It was bitterly cold and getting colder in Lola Prentiss Park in downtown Southampton Sunday afternoon, but, all afternoon long, a crowd of advocates for immigration reform kept growing.
More than 120 strong by mid-afternoon, they came from Hampton Bays and East Hampton and they walked up the street from down in Southampton Village, but many of the ralliers’ journeys had initially spanned the world, from Colombia, from Chilé, from Costa Rica and Guatemala.
Their purpose was simple: to ask the U.S. House of Representatives to put the Comprehensive Immigration Reform bill, which passed the Senate in June, up to a vote.
With just four days left of Congressional sessions this year, ralliers accepted the fact that immigration reform likely won’t be on their agenda this year. But many said their hope, this Christmas, is that it will be put up for a vote early in 2014.
Jahayra Naranja of Hampton Bays said that, while working in the United States, she and many people she knows have not been able to say goodbye to loved ones who have died at home, and only know the babies that have been born since they left through photographs.
“Instead of sending a letter to the North Pole this Christmas, we’re going to send it to Washington,” she said, in translation by Sister Mary Beth Moore of East End Immigrant Advocates. “We want to touch the heart of John Boehner.”

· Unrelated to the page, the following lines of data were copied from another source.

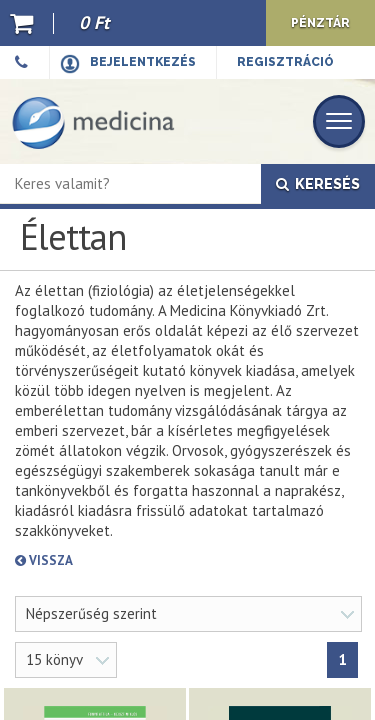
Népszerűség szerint (91, 613)
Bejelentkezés (143, 62)
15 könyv (54, 659)
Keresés (318, 184)
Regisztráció (285, 62)
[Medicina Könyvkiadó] (93, 121)
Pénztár (320, 23)
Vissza (115, 560)
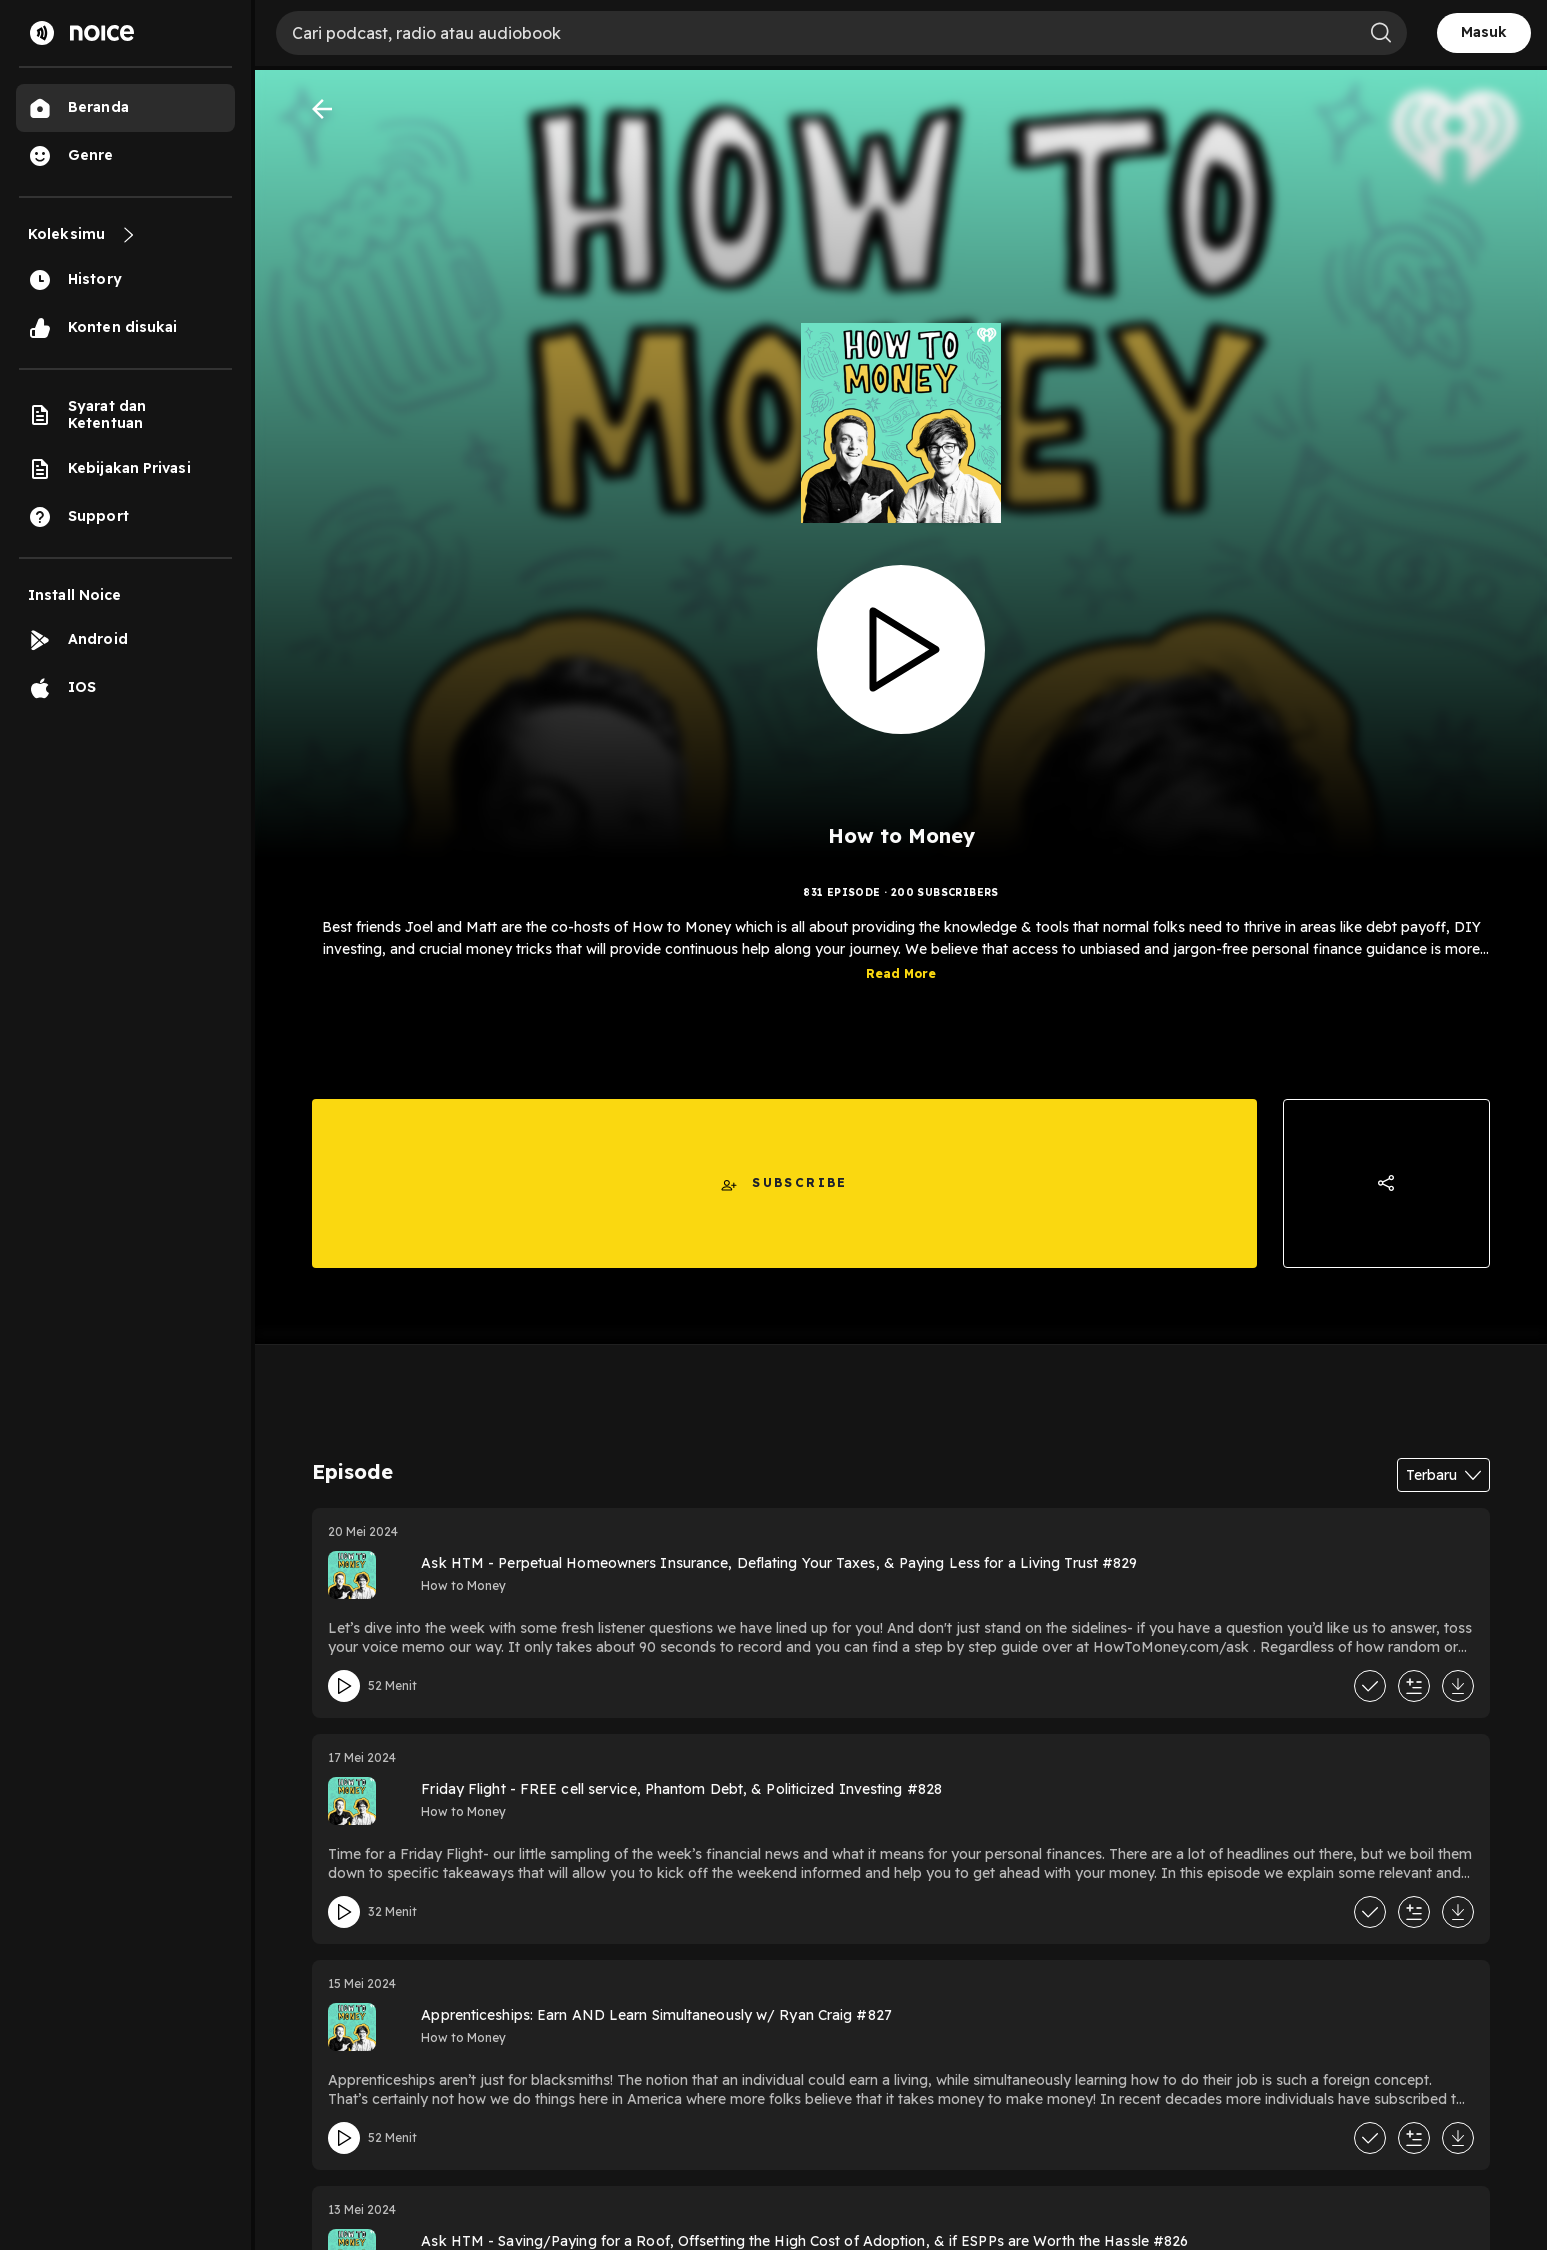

“We pay taxes, just like U.S. citizens, and we don’t get anything in return,” she said. “The Dreamers, children without documents, dream of being professionals. We need to make sure their efforts are not in vain. We are the work force here, and we are afraid to walk down the street.”
“The time is now,” she said. “Don’t lose your faith.”
The stretch of Southampton near where the ralliers gathered has long been a hot spot for immigration confrontations on the East End. For the better part of a decade, anti-immigration protesters stood outside the 7-Eleven on the corner of County Road 39 and North Sea Road, where many day laborers gather to find work each morning.
Nearly a decade ago, plans to build a hiring hall in Southampton Village were met with severe opposition from neighbors.
But organizers said Sunday’s rally was the first time they’d seen such momentum for immigrant rights on the East End.
“This is a year after we started our effort and look what we’ve built on the East End. It’s amazing. I’ve never seen numbers like this out east,” said Anita Halasz, Executive Director of Long Island Jobs with Justice. “This is what power looks like….Imagine what that power could do in 2014.”
Across the street from the rally, four anti-immigration protesters stood near the North End Cemetery, holding signs that read “No Amnesty,” “You Lost” and “Secure Our Borders.”
They said they had come from New York City as part of the group New Yorkers for Immigration Control and Enforcement, and handed out flyers stating “The American people don’t want the 20 million illegal invaders in our country legalized.” They added that the reform would benefit ultra-rich Silicon Valley billionaires “who want the cheap labor that an army of the newly legalized would provide.” They stood quietly, holding their signs, throughout the rally.
Eastern Long Island NAACP President Lucius Ware lent his support to the ralliers.
“We are all one people,” he said. “We might not have been on the same boat, but we are all immigrants.”
He said comprehensive immigration reform is one of the cornerstone issues the NAACP is currently working on.
“There should be a right to education for all youngsters,” he added. “Let’s do it!”